I struggled with math throughout my childhood, constantly felt inadequate compared to my peers, and cried in the corner of my classroom often. I wholeheartedly relate to learners who reach their threshold of learning frustration, particularly as it pertains to mathematical conceptualization and automaticity. It was not until I found a method of cognition and technique (visualization) that I was truly able to find meaning and, thus, joy, in math. Learners who face similar struggles as I did, often give up, signaling a need for personalized instruction and, quite possibly, a formal diagnosis of Dyscalculia. Here, I will provide insight into the diagnostic definition, overt and covert symptoms, and effective strategies to help learners find their way towards mathematical confidence and, ultimately, feelings of success.

What is Dyscalculia?

Unfortunately, Dyscalculia is misunderstood and unknown to the general public which is one of the reasons that it goes undetected. So what exactly is Dyscalculia? According to understood.org, “Dyscalculia is a condition that makes it hard to do math and tasks that involve math. It’s not as well known or as understood as dyslexia. But some experts believe it’s just as common. That means an estimated 5 to 10 percent of people might have dyscalculia.”
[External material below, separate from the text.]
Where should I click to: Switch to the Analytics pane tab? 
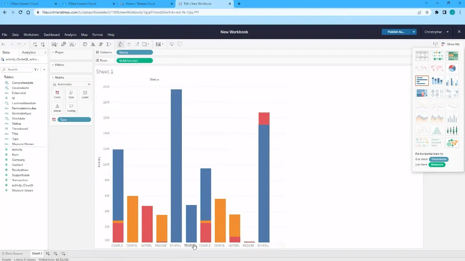29,52
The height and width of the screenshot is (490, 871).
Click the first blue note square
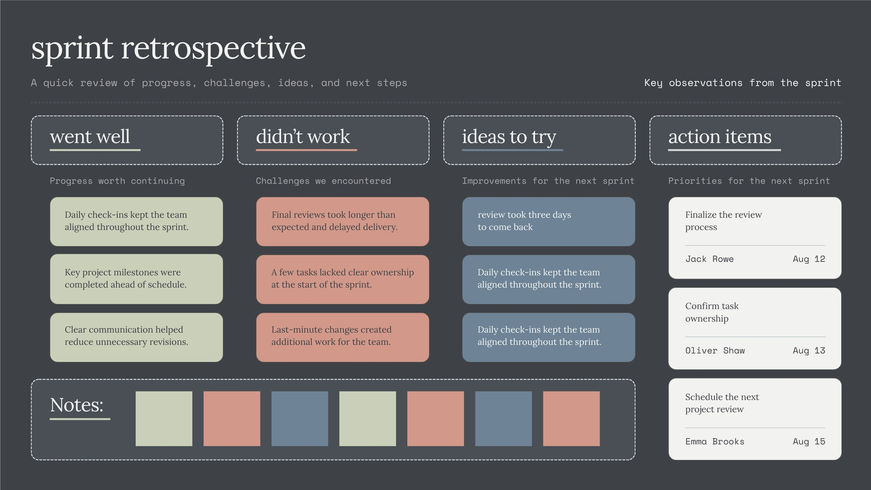(300, 419)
It was not until I found a method of cognition and technique (visualization) that I was truly able to find meaning and, thus, joy, in math.

What are the symptoms?

As clearly stated on LDA America, “(Dyscalculia) Affects a person’s ability to understand numbers and learn math facts. Individuals with this type of learning disability demonstrate impaired math calculation skills and difficulty understanding numbers and math facts. Dyscalculia is associated with weaknesses in fundamental number representation and processing, which results in difficulties with quantifying sets without counting, using nonverbal processes to complete simple numerical operations, and estimating relative magnitudes of sets. Because these math skills are necessary for higher-level math problem solving, quantitative reasoning is likely impaired for these individuals.”
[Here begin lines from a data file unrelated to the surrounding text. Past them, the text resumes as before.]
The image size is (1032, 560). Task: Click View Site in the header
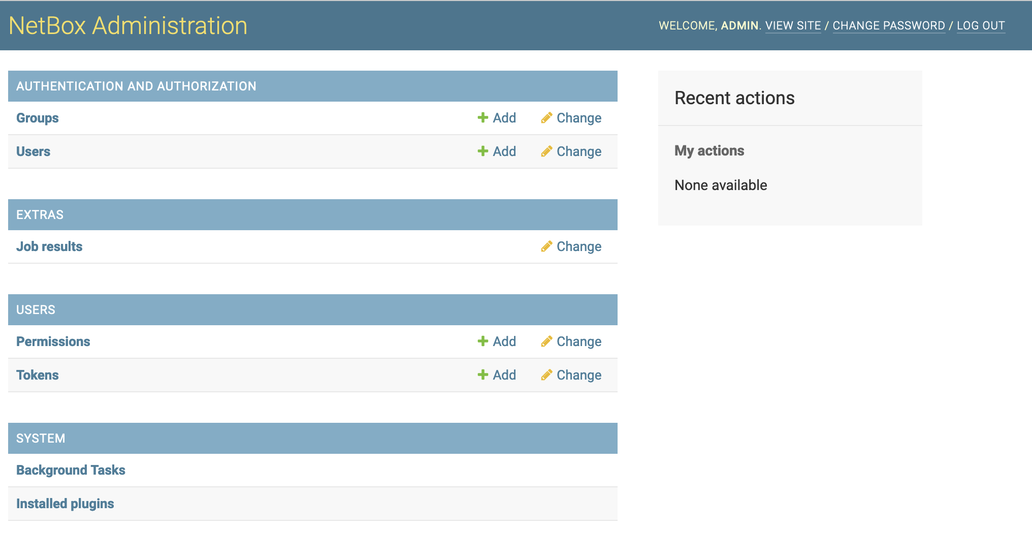[793, 25]
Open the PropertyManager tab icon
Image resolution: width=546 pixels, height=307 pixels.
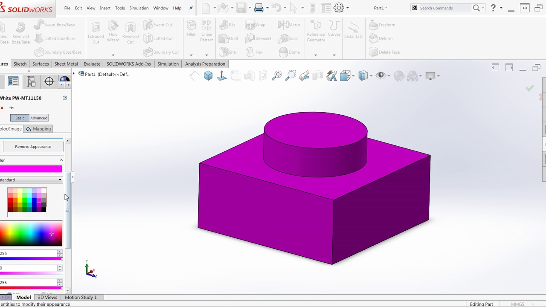tap(13, 81)
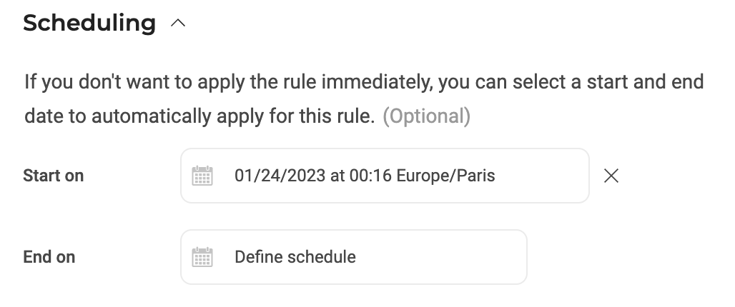Image resolution: width=735 pixels, height=307 pixels.
Task: Click the 00:16 time value
Action: tap(370, 176)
Common symptoms of Dyscalculia include difficulties with:

  • Seeing how numbers fit together 
  • Counting
  • Calculating 
  • Recalling math facts, like 3 + 2 = 5
  • Using concepts like “less than” 
  • Using symbols like + and – 
  • Telling left from right 
  • Reading a clock 
  • Working with dollars and coins
  • Analyzing numerical data, graphs, charts

If you, as a caregiver and/or educator, would like to learn even more about the symptoms of dyscalculia, please visit either dyscalculia.org or childmind.org.

Unfortunately, Dyscalculia is misunderstood and unknown to the general public which is one of the reasons that it goes undetected.

How can you support learners with Dyscalculia?

There are many studies substantiating the efficacy of multisensory, evidence-based practices in strengthening the underlying foundation and application of mathematical skills thereof. Curriculums such as Making Math Real, Touch Math, and Mathematical Mindset Some of these explicit strategies include, but are not limited to:

  • Manipulatives such as blocks, number lines, and other tools to visualize how to solve math problems 
  • Explicitly develop working memory, concept imagery, growth mindset and self-regulation skills to bolster processing foundation 
  • Advocate for extra time for tests and other tasks that involve math 
  • Allow access to technology like calculators and math apps to help make math easier to navigate
  • Play card, board and virtual learning games to develop problem-solving skills and a positive association to thinking mathematically
  • Incorporate mental math organically into daily conversations when you are having dinner, driving in the car, and so forth

Some learners are unresponsive to the above or make slower progress than one would anticipate. This lack of receptivity is the feedback that you need to reach out to your pediatrician and/or psychologist to explore the possibility of a Dyscalculia diagnosis as well as recommendations for placing them on the path towards their potential. 

There are many layers of processing, executive functioning, and problem-solving skills that equally contribute to and, thus, are involved in one’s ability to reach a level of mathematical independence. We must establish a strong framework for learners to stand upon before expecting them to lean into discomfort and then rise above adversity. It is imperative to keep in mind that math may never be easy for learners like me, but it certainly can become less daunting and more enjoyable with the right strategies and an open mindset in place.